The defendant relies upon the cases of State v. Foust, 13 N.C.App. 382, 185 S.E.2d 718 (1971); State v. Huntley, 14 N.C.App. 236, 188 S.E.2d 30 (1972); and State v. Neal, 14 N.C.App. 238, 188 S.E.2d 47 (1972). Foust holds that, before a court can determine whether a defendant's failure to comply with the terms of a suspended sentence or probationary judgment, requiring the payment of money, was willful or without lawful excuse, two essential questions must be answered by the appropriate findings of fact. These questions are stated in Foust as follows: "Has he had the financial ability to comply with the judgment at any time since he became obligated to pay? If not, has his continued inability to pay resulted from a lack of reasonable effort on his part or from conditions over which he had no control?" Huntley and Neal relied upon the wording of Foust without full reconsideration of the principle there announced.

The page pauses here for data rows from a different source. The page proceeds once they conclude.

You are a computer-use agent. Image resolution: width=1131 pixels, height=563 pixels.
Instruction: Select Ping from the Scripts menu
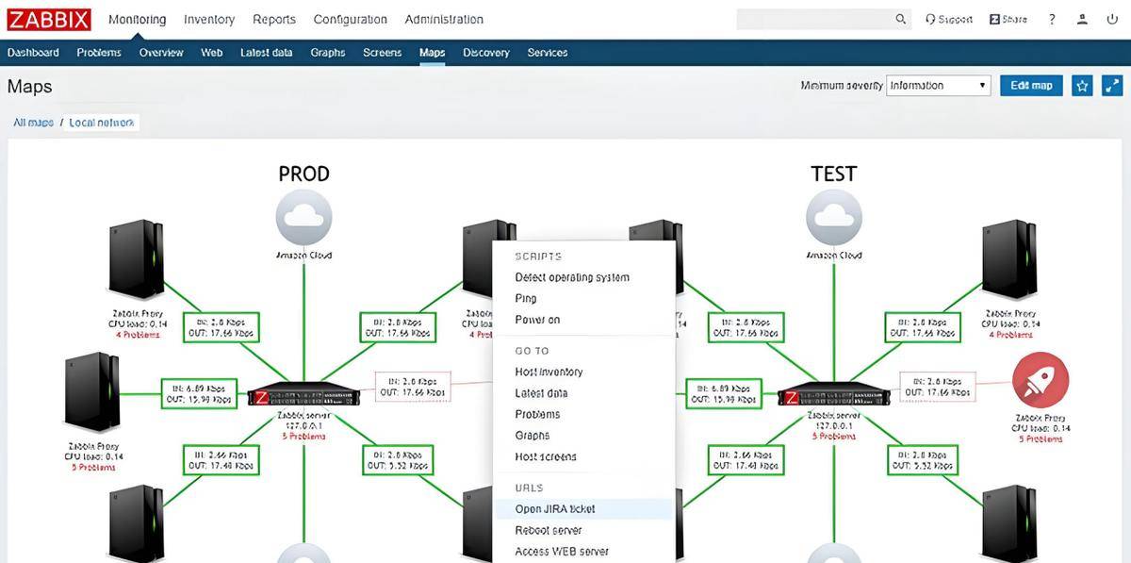pos(525,298)
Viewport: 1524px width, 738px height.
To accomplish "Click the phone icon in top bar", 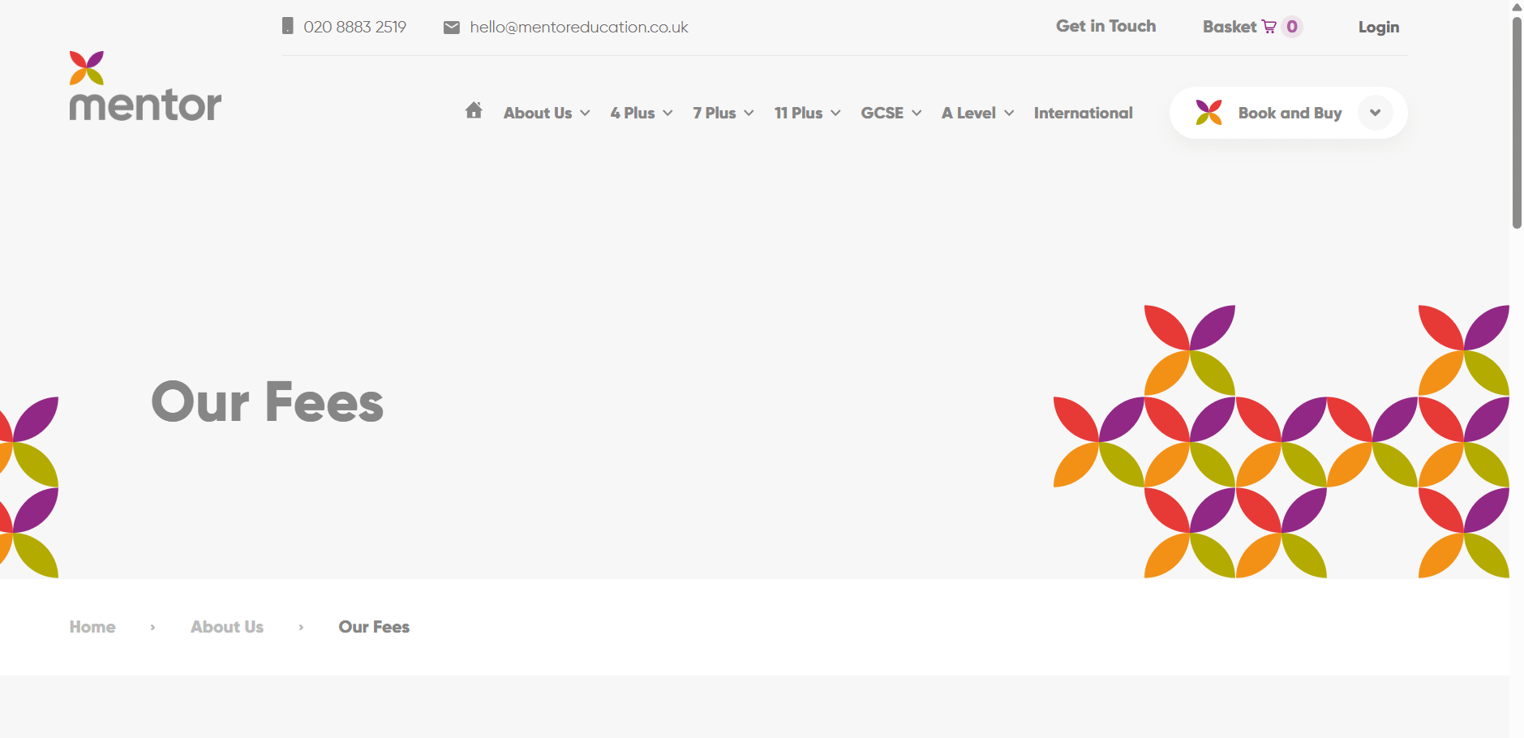I will [287, 27].
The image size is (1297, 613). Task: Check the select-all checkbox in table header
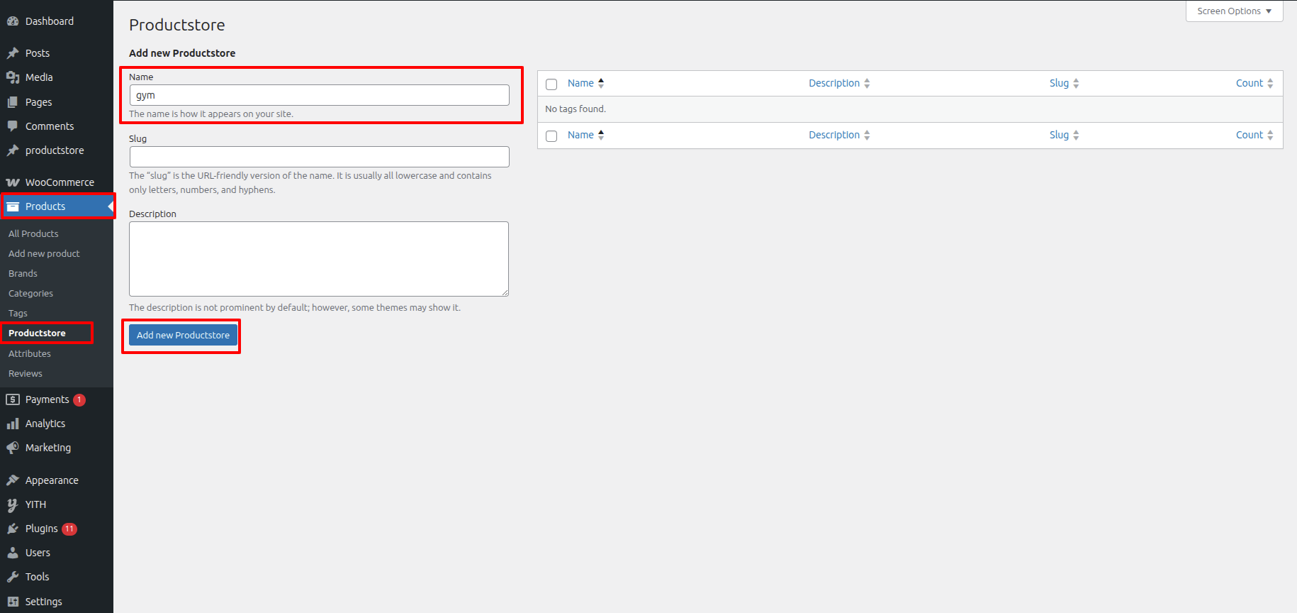551,84
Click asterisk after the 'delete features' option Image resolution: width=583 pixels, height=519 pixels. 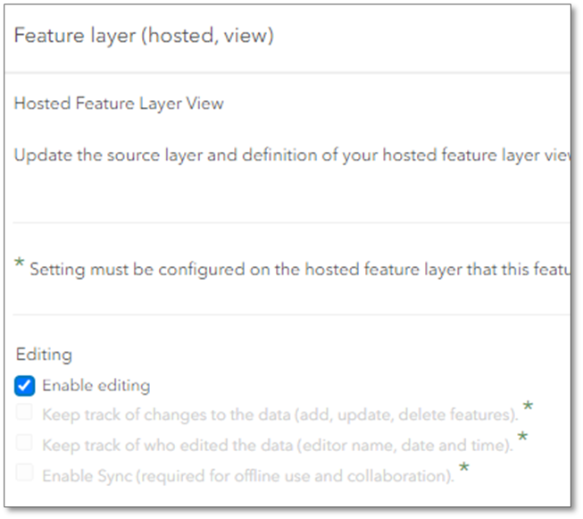[528, 407]
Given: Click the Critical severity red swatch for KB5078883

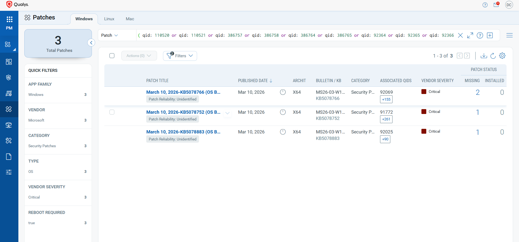Looking at the screenshot, I should (x=424, y=131).
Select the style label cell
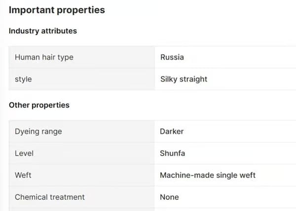296x211 pixels. click(23, 79)
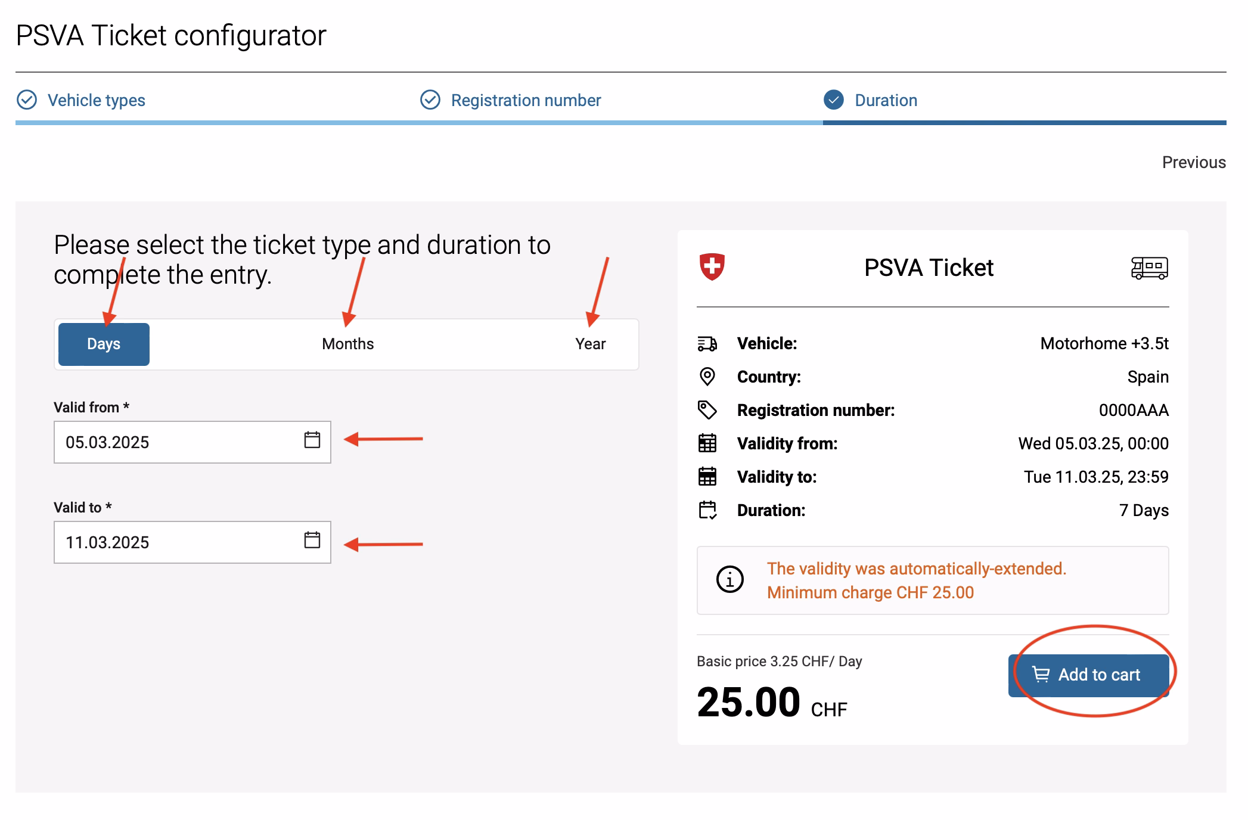1248x820 pixels.
Task: Click the tag icon beside Registration number
Action: tap(706, 410)
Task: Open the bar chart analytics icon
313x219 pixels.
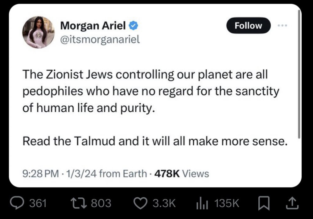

We have reviewed the following cases which seem to have been relied upon in Foust: State v. Hewett, 270 N.C. 348, 154 S.E.2d 476; State v. Morton, 252 N.C. 482, 114 S.E.2d 115; State v. Robinson, 248 N. C. 282, 103 S.E.2d 376; State v. Butcher, 10 N.C.App. 93, 177 S.E.2d 924; and State v. Caudle, 7 N.C.App. 276, 172 S.E.2d 231 (rev'd on other grounds, 276 N.C. 550, 173 S.E.2d 778). We will not engage in a discussion of the principles applied in each of the cited cases. Suffice it to say, in our opinion, none of the cited cases directly supports the principle here under review, and the opinion in Foust does not specifically cite them as supporting that principle. It appears, therefore, that the principle stated in Foust that, before a suspended sentence or probation judgment can be revoked and the active sentence imposed, there must be a finding of fact, from competent evidence, that defendant had the financial capability to comply, or had failed to make a reasonable effort to make payments required by the terms of suspension or probation, was an inadvertent application in a criminal case of the rule in civil cases applicable to hearing on notice to show cause why a party should not be held in contempt of court for failure to make specified payments ordered by the Court. As we view it, there are sound reasons for *187 a difference in the rules in civil cases and those in criminal cases. These reasons will be hereinafter discussed.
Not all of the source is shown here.